Set during the civil war for control of the Transformer homeworld of Cybertron (millennia before the shapeshifting robots came to Earth) the single-player (and optionally cooperative) campaign has Megatron out to harness the forbidden power of Dark Energon, which will tip the balance of power in the Decepticons' favor. Cheesy? Hell yeah.
The action is good, but a little disappointing in that it's not as memorable as the characters. You run around picking up guns, ammo, health and shield power-ups and use them to blast the other team, in single-player and multiplayer. The only thing that really sets it apart is the ability to transform into a vehicle (a hovercar or jet, depending on your character), though other than faster movement, vehicle form usually does more harm than good—especially in the move-or-you're-dead multiplayer, where transforming into vehicle mode makes you less maneuverable and allows enemy rocket launchers to lock on.

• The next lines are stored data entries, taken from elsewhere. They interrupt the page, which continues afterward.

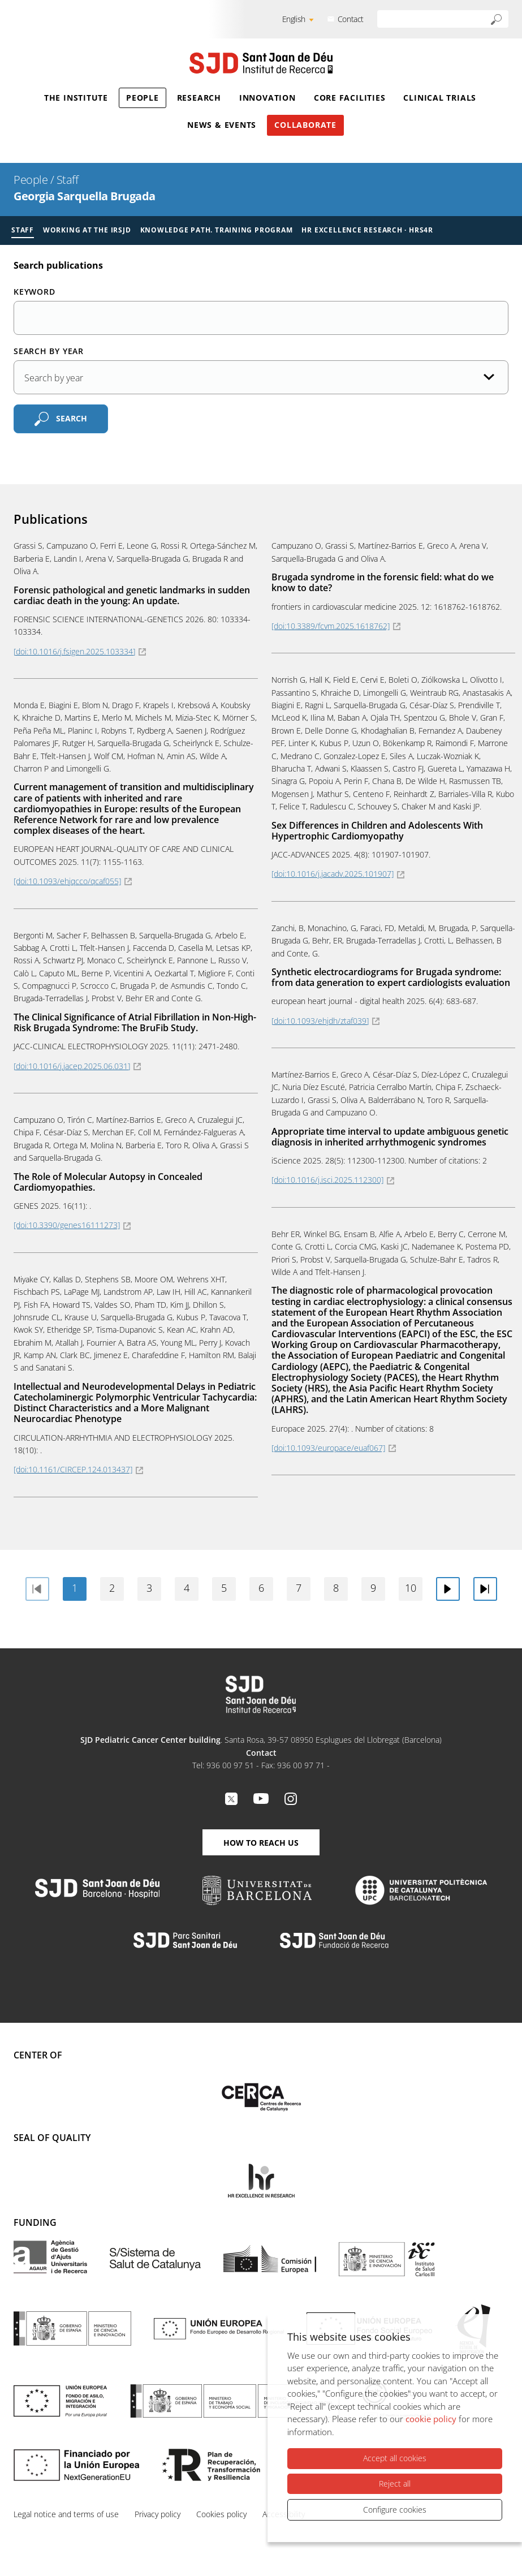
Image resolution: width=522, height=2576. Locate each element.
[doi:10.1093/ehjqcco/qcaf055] (67, 881)
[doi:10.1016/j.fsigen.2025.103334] (74, 651)
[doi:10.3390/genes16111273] (67, 1225)
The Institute (76, 97)
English (293, 19)
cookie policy (430, 2419)
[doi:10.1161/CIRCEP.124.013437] (73, 1469)
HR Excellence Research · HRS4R (367, 230)
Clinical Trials (439, 97)
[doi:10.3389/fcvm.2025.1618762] (330, 626)
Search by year (49, 351)
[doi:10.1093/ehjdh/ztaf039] (320, 1020)
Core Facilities (350, 97)
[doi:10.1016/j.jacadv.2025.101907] (332, 873)
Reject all (395, 2483)
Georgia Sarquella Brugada (85, 196)
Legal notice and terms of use (66, 2514)
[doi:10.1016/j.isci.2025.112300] (327, 1179)
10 (410, 1588)
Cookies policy (221, 2514)
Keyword (34, 291)
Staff (68, 179)
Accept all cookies (394, 2458)
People (142, 97)
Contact (351, 19)
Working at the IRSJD (87, 230)
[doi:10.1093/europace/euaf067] (328, 1447)
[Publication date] (261, 377)
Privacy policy (157, 2514)
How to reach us (261, 1842)
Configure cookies (394, 2509)
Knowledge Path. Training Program (216, 230)
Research (199, 97)
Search (71, 418)
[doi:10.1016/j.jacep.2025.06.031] (72, 1066)
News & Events (221, 124)
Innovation (267, 97)
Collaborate (305, 124)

But animations, especially for transformations, are spectacular. I love the rhythm of transforming into vehicle form, hitting the turbo boost, jumping at high speed and transforming back to robot form in mid-air to hit the ground running and slash an enemy bot to pieces with an energy sword that lightsabers out of my wrist. If not for distractingly low-quality textures, I'd call this a beautiful game. Also, I wish not all of it were set on Cybertron, since spotting high-tech metal robots against high-tech metal backgrounds is like playing Where's Waldo on a sci-fi construction site.
After completing the Decepticon campaign and starting the Autobot missions, I expected a few differences in gameplay, but only the tingly nerd-joy of hearing original Optimus Prime voice actor Peter Cullen's authoritative dialogue made the Autobot campaign different. Both campaigns are linear, checkpoint-save gauntlets of smashing the same four or five types of robot with a few mini-boss battles, culminating in mechanically cliché but epically presented fights against the mega-Autobot Omega Supreme and Decepticon Godzilla-alike Trypticon.
Yet it's still the best damn Transformers game ever made, and distinguishes itself with excellent presentation and unwavering fan service.
War for Cybertron is a respectable action game with a generous coating of awesome robots who turn into cars.